The announcement by the CEO’s from JP Morgan Chase, Amazon and Berkshire-Hathaway that they are forming a new healthcare company signals the symbolic end of the ACA-reform era. They recognize the inefficiencies and profiteering of the private insurance companies, who add no value to businesses dealing with healthcare. And should there be any doubt that the end of the ACA is nigh, there’s this from Trump: “We repealed the core of disastrous Obamacare. The individual mandate is now gone.”
This initiative from BDB can be seen as a rear-guard action against the increasingly-popular idea of non-profit health care. Obama/Romney/Heritagecare is dying, and good riddance; if at this time we can’t get a national bill passed, then let’s get it done at the state level, or even at the municipal level wherever urban populations present a large enough risk pool. Let’s send all the soon-to-be unemployed insurance CEOs to nursing school. Let’s make them do an honest day’s work for once.
Bezos, Buffett and Demon swim in a mixture of for-profit corporations, non-profit corporations and foundations, often called “corporate culture”.
Their medical insurance program will be just one more non-profit corporation that their lobbyists will make sure gets preferential tax treatment, not much different than what Henry J. Kaiser started doing in 1933.
“For the love of money is the root of all evil.”
17% of GDP.
How this country accepts that as the cost of health care, I’ll never know. All to have a life expectancy just a month or so behind Cuba’s.
Buffett is CEO of BNSF railroad (“The engine that connects us” and by ‘us’ he means fellow billionaires).
BNSF is the nation’s top coal/oil/gas railway; which reveals Buffett’s priorities. A designated “sacrifice zone” along the Columbia River - no problem for mister Buffett. The Columbia River Crossing I-5 Bridge replacement FIASCO was in part due to Buffett mismanagement of BNSF. Amtrak’s least reliable route, the “Empire Builder” runs on BNSF track on a route that bypasses Montana cities. I wish he’d wipe that satisfied smile off his face.
Their total lack of empathy would disqualify them for Nursing.
No, let them be nurses aides and empty the bed pans!
Tragically, I have personally had to contend with nurses who were as indifferent to human suffering as too many physicians. The problem is deeper:
Evil is good and good has become evil.
The US officially passed a threshold, but I’m not sure what to call it.
The core argument for our American way of life has been that it is always better to have private enterprise handle our needs than the government. Challenge any republican and they will say this is true.
If it is always better to have private enterprise handle our problems, challenge them on how this is true when it comes to health care? The evidence abounds that Americans are being raped by Big Pharma because we don’t exercise appropriate regulatory control of the industry on the sales end. There it’s buyer beware because of our exceedingly strong Tort laws (Which have also been eviscerated during the ongoing class war by the 1% on the rest of us.). Government isn’t bargaining with big pharma as the largest single customer, but instead the crony government is using our health care needs as a vehicle for transferring wealth from the masses to the top.

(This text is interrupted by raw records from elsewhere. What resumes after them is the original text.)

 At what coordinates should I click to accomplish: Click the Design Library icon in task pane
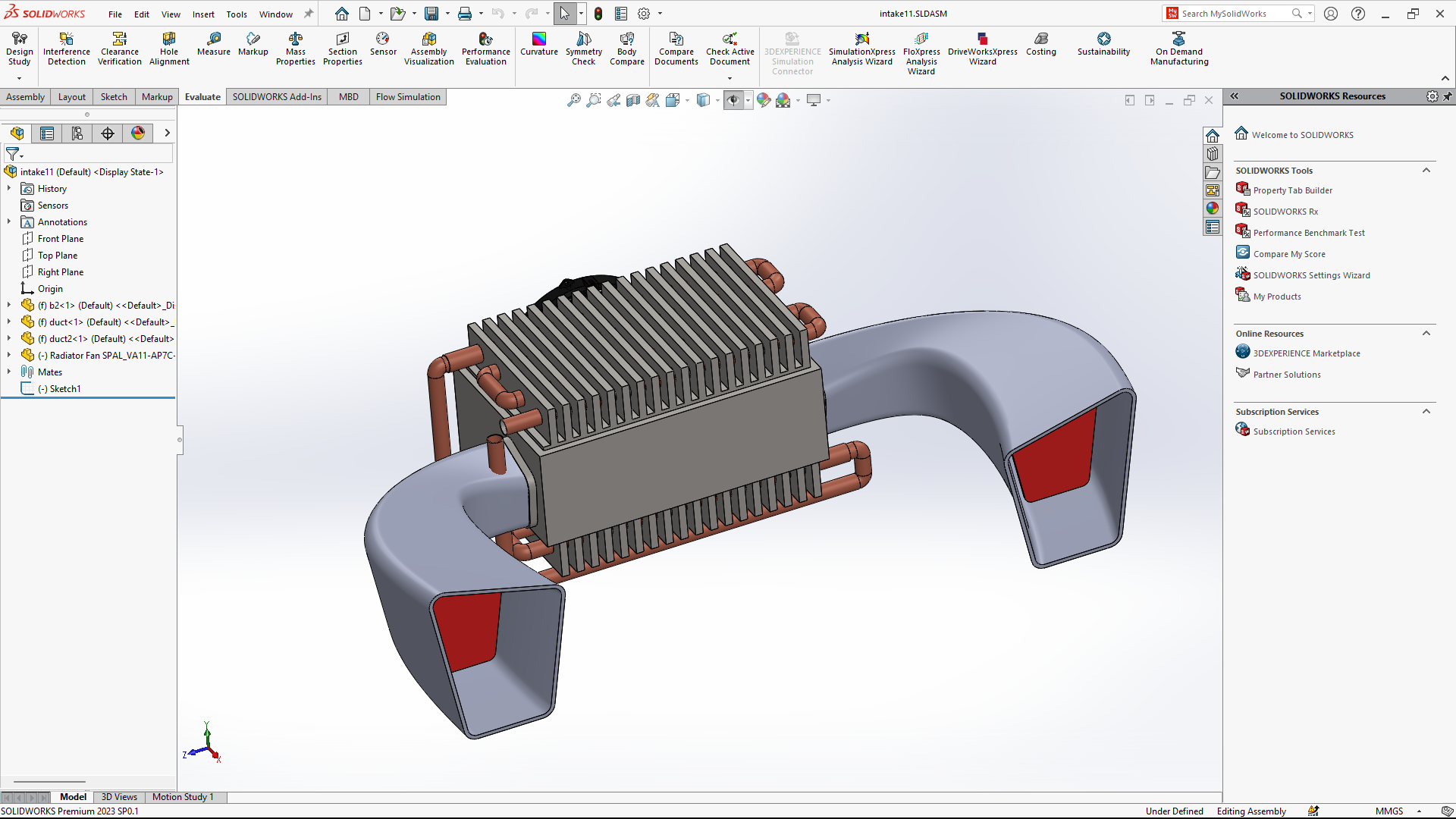[x=1212, y=154]
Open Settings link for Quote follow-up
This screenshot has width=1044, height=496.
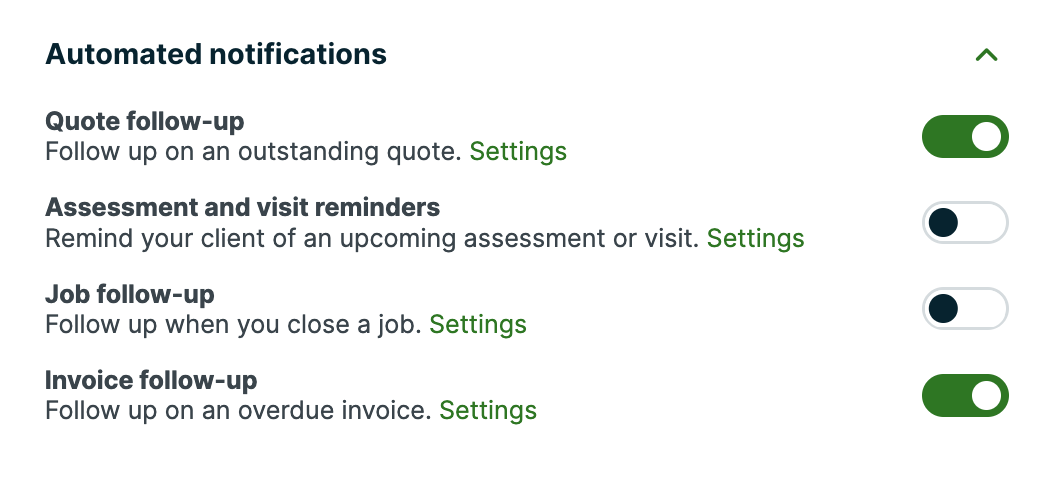click(518, 152)
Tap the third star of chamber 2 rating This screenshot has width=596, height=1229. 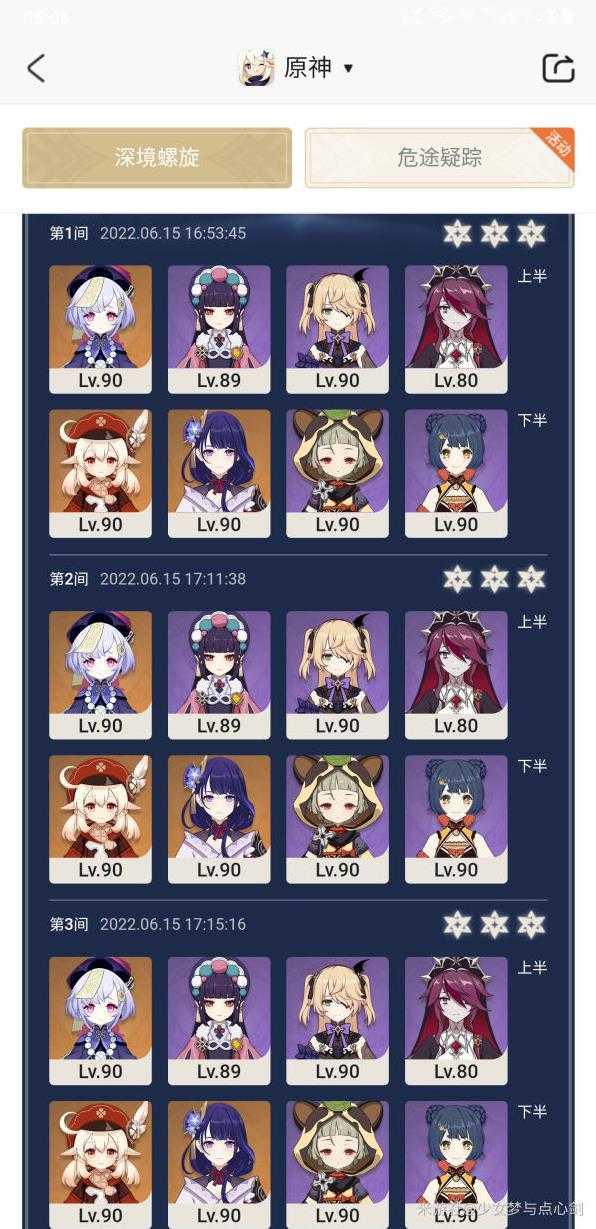(532, 579)
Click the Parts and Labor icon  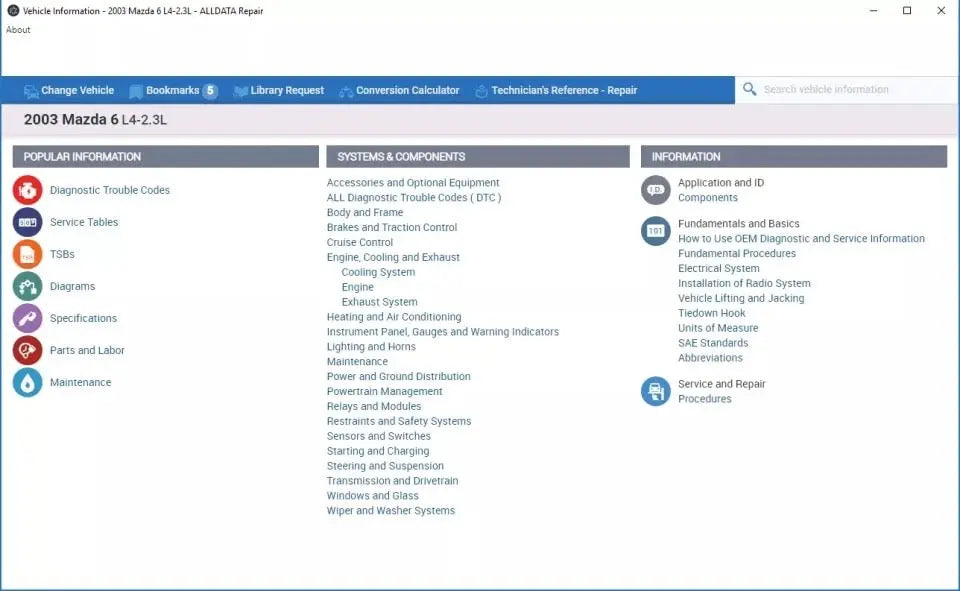click(x=28, y=350)
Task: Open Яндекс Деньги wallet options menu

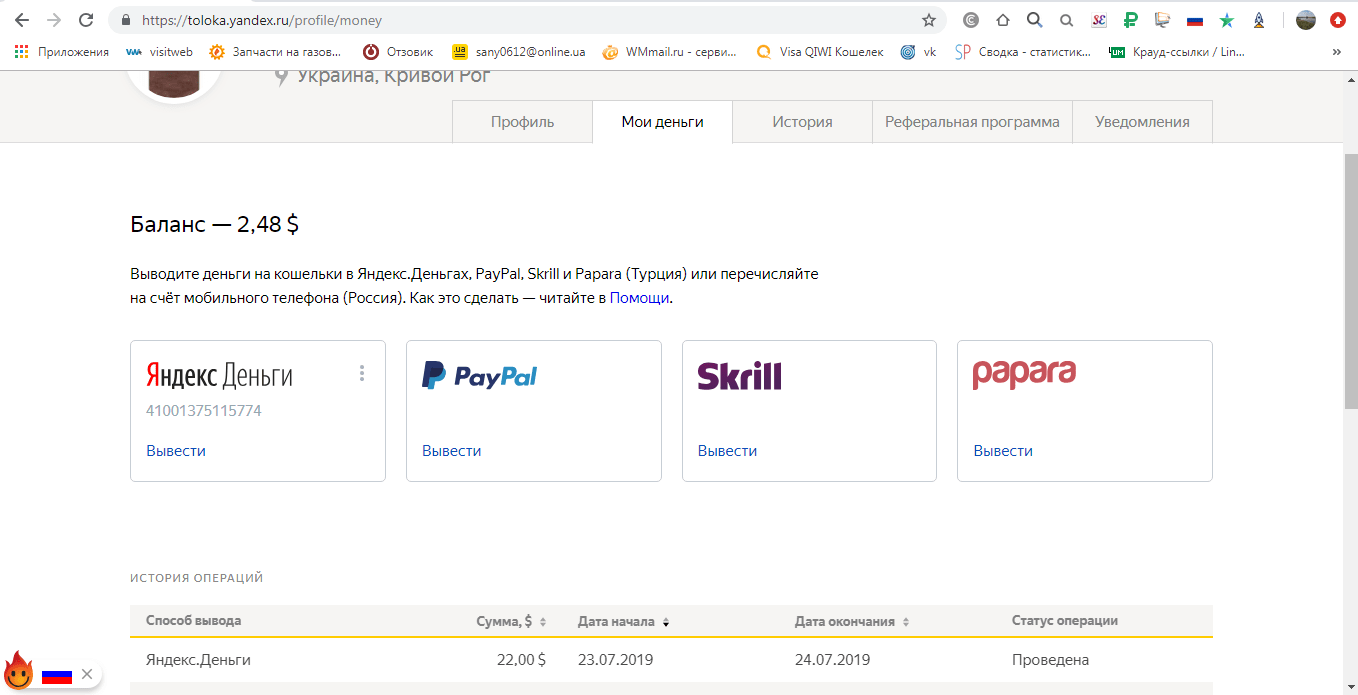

If private enterprise is to be the answer, then everyone in society must be compelled to participate in some programs such as health care, since it is a guarantee that every last one of us will need it at least once in our lives. So why do the republicans chafe at the individual mandate when it is their prerogative? Individual freedoms are more important than the survival of the country/government. And those two cannot be separated without us returning to a far more bloody existence than today, to which the middle ages will attest. For in a vacuum of government, local fiefdoms and warlords will proliferate. Then it’s might makes right. Might as well start the fight now while the chances are better since the wealthy and their puppy class of politicians are still somewhat accessible.
Short of that, perhaps a general strike on May 1 might shake things up, but without a cohesive demand, such as that everyone participate in the benefits of technology and get a living wage and a share of the burden as well as a share of the pie. Nobody should be having to work 80 hours a week and still endure poverty!
I’m on Medicare and have a supplemental plan to boot. My co-pays have gone from $50 to $300 for a CT scan since 2012. That’s a 600% increase in 5 years. My meds which I need monthly have gone from $30 a month to over $70 a month, a 120% increase again over 5 years. Something’s really wrong here! BTW, my costs would be higher if I had savings added to Social Security which, by the way, they want to cut to pay for the tax scam. Socialized healthcare with profit motive removed is the only real way to have proper healthcare. Of course that will never happen in the vampire driven capitalist capital of the world.
Not without a fight, I’m afraid.
You and I as older and potentially infirm members may need to man the front lines.
I fear even that is a task for which they are woefully underqualified to assume.
Medicare may be better than open market insurance, but it is not what it is hyped up to be, at least for the average retired subscriber. It has a 20% deductible, which can result in high out-of-pocket. You have to buy supplemental insurance, if you can afford it, or forego expensive diagnostic procedures and labs. In the end, you are paying about the same as the ACA.